• **Direction**: Copy out every one of the rows below without changing a single character.

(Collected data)
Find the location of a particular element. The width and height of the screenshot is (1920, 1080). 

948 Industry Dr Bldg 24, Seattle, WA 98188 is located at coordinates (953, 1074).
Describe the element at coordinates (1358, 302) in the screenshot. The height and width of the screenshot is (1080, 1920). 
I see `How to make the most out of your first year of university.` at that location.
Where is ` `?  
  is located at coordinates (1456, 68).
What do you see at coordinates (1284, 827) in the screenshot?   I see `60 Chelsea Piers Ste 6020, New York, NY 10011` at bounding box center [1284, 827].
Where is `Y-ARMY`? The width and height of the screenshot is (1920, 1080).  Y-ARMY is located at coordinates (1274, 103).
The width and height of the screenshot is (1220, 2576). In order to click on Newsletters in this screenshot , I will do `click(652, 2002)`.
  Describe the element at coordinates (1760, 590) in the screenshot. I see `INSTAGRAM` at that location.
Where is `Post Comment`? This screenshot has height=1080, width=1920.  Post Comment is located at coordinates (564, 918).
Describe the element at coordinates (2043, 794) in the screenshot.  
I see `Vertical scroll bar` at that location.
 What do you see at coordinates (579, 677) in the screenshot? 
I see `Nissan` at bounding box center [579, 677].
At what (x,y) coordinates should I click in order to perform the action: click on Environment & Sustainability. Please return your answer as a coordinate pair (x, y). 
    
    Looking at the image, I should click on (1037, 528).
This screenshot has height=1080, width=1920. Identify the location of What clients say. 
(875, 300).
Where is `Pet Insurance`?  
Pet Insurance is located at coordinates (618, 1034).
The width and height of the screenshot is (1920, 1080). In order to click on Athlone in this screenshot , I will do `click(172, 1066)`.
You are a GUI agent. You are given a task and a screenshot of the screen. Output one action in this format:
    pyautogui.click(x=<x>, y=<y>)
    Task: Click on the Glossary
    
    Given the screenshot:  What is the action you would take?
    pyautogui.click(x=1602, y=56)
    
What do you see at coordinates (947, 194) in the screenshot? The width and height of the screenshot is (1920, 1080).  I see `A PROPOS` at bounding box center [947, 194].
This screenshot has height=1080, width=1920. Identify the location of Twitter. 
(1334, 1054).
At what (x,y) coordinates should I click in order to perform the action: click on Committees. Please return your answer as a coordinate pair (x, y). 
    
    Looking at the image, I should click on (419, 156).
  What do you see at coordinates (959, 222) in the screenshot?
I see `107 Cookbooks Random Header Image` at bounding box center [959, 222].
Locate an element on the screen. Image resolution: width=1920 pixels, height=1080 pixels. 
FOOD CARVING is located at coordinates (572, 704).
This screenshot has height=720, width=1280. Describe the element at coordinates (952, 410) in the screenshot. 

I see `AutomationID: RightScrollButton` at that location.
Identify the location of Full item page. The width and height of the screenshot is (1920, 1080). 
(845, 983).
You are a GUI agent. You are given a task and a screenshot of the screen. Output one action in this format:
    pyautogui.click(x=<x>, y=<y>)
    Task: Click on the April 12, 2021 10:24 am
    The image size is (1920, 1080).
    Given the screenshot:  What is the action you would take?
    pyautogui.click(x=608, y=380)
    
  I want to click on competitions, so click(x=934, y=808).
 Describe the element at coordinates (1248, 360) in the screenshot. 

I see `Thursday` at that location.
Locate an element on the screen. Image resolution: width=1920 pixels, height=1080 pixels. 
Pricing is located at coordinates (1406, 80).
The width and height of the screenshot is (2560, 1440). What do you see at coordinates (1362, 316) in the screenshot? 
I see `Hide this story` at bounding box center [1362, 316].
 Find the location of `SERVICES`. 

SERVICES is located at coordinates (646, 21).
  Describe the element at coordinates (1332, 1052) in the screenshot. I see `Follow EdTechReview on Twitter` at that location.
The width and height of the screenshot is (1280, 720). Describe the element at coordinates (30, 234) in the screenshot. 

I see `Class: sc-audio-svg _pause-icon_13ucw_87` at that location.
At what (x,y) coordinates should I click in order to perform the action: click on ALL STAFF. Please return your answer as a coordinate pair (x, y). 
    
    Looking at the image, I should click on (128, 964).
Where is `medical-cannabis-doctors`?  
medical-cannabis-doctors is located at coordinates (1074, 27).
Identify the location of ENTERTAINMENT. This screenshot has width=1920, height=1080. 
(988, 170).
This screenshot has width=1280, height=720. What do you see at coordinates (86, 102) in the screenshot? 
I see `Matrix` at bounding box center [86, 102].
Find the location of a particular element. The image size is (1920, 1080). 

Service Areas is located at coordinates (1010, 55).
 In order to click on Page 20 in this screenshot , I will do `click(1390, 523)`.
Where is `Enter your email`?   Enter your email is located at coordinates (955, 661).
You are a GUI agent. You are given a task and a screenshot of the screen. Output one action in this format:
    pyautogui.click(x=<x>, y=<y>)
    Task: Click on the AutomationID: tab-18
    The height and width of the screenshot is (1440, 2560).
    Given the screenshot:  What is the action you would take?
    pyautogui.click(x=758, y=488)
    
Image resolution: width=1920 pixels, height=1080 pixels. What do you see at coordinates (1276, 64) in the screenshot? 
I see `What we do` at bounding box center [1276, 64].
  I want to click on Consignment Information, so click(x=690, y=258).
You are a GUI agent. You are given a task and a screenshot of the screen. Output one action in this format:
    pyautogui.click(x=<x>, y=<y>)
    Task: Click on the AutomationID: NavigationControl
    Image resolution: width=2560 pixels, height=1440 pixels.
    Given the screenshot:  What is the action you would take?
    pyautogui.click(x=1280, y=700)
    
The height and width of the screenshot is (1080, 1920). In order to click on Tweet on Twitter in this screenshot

• **Answer to the problem**:
Find the location of a particular element. The width and height of the screenshot is (1920, 1080). 

948 Industry Dr Bldg 24, Seattle, WA 98188 is located at coordinates (953, 1074).
Describe the element at coordinates (1358, 302) in the screenshot. The height and width of the screenshot is (1080, 1920). 
I see `How to make the most out of your first year of university.` at that location.
Where is ` `?  
  is located at coordinates (1456, 68).
What do you see at coordinates (1284, 827) in the screenshot?   I see `60 Chelsea Piers Ste 6020, New York, NY 10011` at bounding box center [1284, 827].
Where is `Y-ARMY`? The width and height of the screenshot is (1920, 1080).  Y-ARMY is located at coordinates (1274, 103).
The width and height of the screenshot is (1220, 2576). In order to click on Newsletters in this screenshot , I will do `click(652, 2002)`.
  Describe the element at coordinates (1760, 590) in the screenshot. I see `INSTAGRAM` at that location.
Where is `Post Comment`? This screenshot has height=1080, width=1920.  Post Comment is located at coordinates (564, 918).
Describe the element at coordinates (2043, 794) in the screenshot.  
I see `Vertical scroll bar` at that location.
 What do you see at coordinates (579, 677) in the screenshot? 
I see `Nissan` at bounding box center [579, 677].
At what (x,y) coordinates should I click in order to perform the action: click on Environment & Sustainability. Please return your answer as a coordinate pair (x, y). 
    
    Looking at the image, I should click on (1037, 528).
This screenshot has height=1080, width=1920. Identify the location of What clients say. 
(875, 300).
Where is `Pet Insurance`?  
Pet Insurance is located at coordinates (618, 1034).
The width and height of the screenshot is (1920, 1080). In order to click on Athlone in this screenshot , I will do `click(172, 1066)`.
You are a GUI agent. You are given a task and a screenshot of the screen. Output one action in this format:
    pyautogui.click(x=<x>, y=<y>)
    Task: Click on the Glossary
    
    Given the screenshot:  What is the action you would take?
    pyautogui.click(x=1602, y=56)
    
What do you see at coordinates (947, 194) in the screenshot? The width and height of the screenshot is (1920, 1080).  I see `A PROPOS` at bounding box center [947, 194].
This screenshot has height=1080, width=1920. Identify the location of Twitter. 
(1334, 1054).
At what (x,y) coordinates should I click in order to perform the action: click on Committees. Please return your answer as a coordinate pair (x, y). 
    
    Looking at the image, I should click on (419, 156).
  What do you see at coordinates (959, 222) in the screenshot?
I see `107 Cookbooks Random Header Image` at bounding box center [959, 222].
Locate an element on the screen. Image resolution: width=1920 pixels, height=1080 pixels. 
FOOD CARVING is located at coordinates (572, 704).
This screenshot has height=720, width=1280. Describe the element at coordinates (952, 410) in the screenshot. 

I see `AutomationID: RightScrollButton` at that location.
Identify the location of Full item page. The width and height of the screenshot is (1920, 1080). 
(845, 983).
You are a GUI agent. You are given a task and a screenshot of the screen. Output one action in this format:
    pyautogui.click(x=<x>, y=<y>)
    Task: Click on the April 12, 2021 10:24 am
    The image size is (1920, 1080).
    Given the screenshot:  What is the action you would take?
    pyautogui.click(x=608, y=380)
    
  I want to click on competitions, so click(x=934, y=808).
 Describe the element at coordinates (1248, 360) in the screenshot. 

I see `Thursday` at that location.
Locate an element on the screen. Image resolution: width=1920 pixels, height=1080 pixels. 
Pricing is located at coordinates (1406, 80).
The width and height of the screenshot is (2560, 1440). What do you see at coordinates (1362, 316) in the screenshot? 
I see `Hide this story` at bounding box center [1362, 316].
 Find the location of `SERVICES`. 

SERVICES is located at coordinates (646, 21).
  Describe the element at coordinates (1332, 1052) in the screenshot. I see `Follow EdTechReview on Twitter` at that location.
The width and height of the screenshot is (1280, 720). Describe the element at coordinates (30, 234) in the screenshot. 

I see `Class: sc-audio-svg _pause-icon_13ucw_87` at that location.
At what (x,y) coordinates should I click in order to perform the action: click on ALL STAFF. Please return your answer as a coordinate pair (x, y). 
    
    Looking at the image, I should click on (128, 964).
Where is `medical-cannabis-doctors`?  
medical-cannabis-doctors is located at coordinates (1074, 27).
Identify the location of ENTERTAINMENT. This screenshot has width=1920, height=1080. 
(988, 170).
This screenshot has width=1280, height=720. What do you see at coordinates (86, 102) in the screenshot? 
I see `Matrix` at bounding box center [86, 102].
Find the location of a particular element. The image size is (1920, 1080). 

Service Areas is located at coordinates (1010, 55).
 In order to click on Page 20 in this screenshot , I will do `click(1390, 523)`.
Where is `Enter your email`?   Enter your email is located at coordinates (955, 661).
You are a GUI agent. You are given a task and a screenshot of the screen. Output one action in this format:
    pyautogui.click(x=<x>, y=<y>)
    Task: Click on the AutomationID: tab-18
    The height and width of the screenshot is (1440, 2560).
    Given the screenshot:  What is the action you would take?
    pyautogui.click(x=758, y=488)
    
Image resolution: width=1920 pixels, height=1080 pixels. What do you see at coordinates (1276, 64) in the screenshot? 
I see `What we do` at bounding box center [1276, 64].
  I want to click on Consignment Information, so click(x=690, y=258).
You are a GUI agent. You are given a task and a screenshot of the screen. Output one action in this format:
    pyautogui.click(x=<x>, y=<y>)
    Task: Click on the AutomationID: NavigationControl
    Image resolution: width=2560 pixels, height=1440 pixels.
    Given the screenshot:  What is the action you would take?
    pyautogui.click(x=1280, y=700)
    
The height and width of the screenshot is (1080, 1920). In order to click on Tweet on Twitter in this screenshot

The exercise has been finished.